Copy nothing but the lines below running from the line containing "The height and width of the screenshot is (250, 320)." through the line containing "Task: Click the H1 MA:100 0.88229 label", both end lines included.

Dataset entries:
"""

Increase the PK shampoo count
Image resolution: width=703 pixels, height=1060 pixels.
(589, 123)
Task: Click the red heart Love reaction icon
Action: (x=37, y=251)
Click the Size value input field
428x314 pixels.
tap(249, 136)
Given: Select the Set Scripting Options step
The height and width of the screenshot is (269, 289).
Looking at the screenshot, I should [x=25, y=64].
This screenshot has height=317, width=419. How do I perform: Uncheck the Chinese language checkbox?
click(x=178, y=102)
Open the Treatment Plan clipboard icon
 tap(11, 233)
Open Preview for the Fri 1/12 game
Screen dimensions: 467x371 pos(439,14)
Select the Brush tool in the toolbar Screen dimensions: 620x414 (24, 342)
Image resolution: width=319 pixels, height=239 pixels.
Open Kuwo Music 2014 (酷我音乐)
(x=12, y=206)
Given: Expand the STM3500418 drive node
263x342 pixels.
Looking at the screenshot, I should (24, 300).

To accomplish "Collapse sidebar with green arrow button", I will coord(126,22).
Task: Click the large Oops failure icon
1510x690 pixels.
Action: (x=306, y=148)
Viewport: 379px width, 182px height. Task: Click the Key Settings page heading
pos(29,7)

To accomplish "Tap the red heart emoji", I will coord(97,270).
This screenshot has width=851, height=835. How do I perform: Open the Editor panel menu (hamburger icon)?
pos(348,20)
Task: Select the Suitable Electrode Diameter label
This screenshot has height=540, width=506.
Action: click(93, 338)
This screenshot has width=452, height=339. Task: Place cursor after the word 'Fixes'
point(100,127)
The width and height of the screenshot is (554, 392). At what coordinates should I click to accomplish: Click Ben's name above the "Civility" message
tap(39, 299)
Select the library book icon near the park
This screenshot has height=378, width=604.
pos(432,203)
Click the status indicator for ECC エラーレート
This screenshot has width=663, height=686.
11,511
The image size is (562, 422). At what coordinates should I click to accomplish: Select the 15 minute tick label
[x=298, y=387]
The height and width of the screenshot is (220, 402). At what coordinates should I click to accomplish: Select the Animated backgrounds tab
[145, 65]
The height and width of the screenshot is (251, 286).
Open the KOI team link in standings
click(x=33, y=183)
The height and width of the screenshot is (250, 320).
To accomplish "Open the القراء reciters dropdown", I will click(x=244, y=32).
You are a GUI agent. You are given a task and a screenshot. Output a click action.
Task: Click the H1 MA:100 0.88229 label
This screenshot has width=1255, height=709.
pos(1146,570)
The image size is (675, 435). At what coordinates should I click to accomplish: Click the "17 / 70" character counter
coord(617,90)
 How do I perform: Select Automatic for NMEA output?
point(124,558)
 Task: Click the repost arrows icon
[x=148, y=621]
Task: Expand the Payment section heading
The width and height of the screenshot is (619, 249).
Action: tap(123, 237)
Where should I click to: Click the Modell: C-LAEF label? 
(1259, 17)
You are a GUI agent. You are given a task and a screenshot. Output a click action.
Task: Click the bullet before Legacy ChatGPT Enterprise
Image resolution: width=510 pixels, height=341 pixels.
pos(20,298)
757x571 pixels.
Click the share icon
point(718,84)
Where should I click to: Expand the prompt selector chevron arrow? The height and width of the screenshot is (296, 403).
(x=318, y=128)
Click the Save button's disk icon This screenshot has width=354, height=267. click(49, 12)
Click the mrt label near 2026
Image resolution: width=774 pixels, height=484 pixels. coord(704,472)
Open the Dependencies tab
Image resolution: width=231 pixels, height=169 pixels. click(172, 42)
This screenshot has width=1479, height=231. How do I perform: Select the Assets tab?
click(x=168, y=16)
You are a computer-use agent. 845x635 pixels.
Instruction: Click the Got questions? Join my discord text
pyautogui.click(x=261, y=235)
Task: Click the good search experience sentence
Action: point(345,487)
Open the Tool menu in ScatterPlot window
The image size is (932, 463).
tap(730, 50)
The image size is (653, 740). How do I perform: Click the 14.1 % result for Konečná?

"""

[Response area]
The height and width of the screenshot is (250, 320).
To accomplish "Open the القراء reciters dropdown", I will click(x=244, y=32).
You are a GUI agent. You are given a task and a screenshot. Output a click action.
Task: Click the H1 MA:100 0.88229 label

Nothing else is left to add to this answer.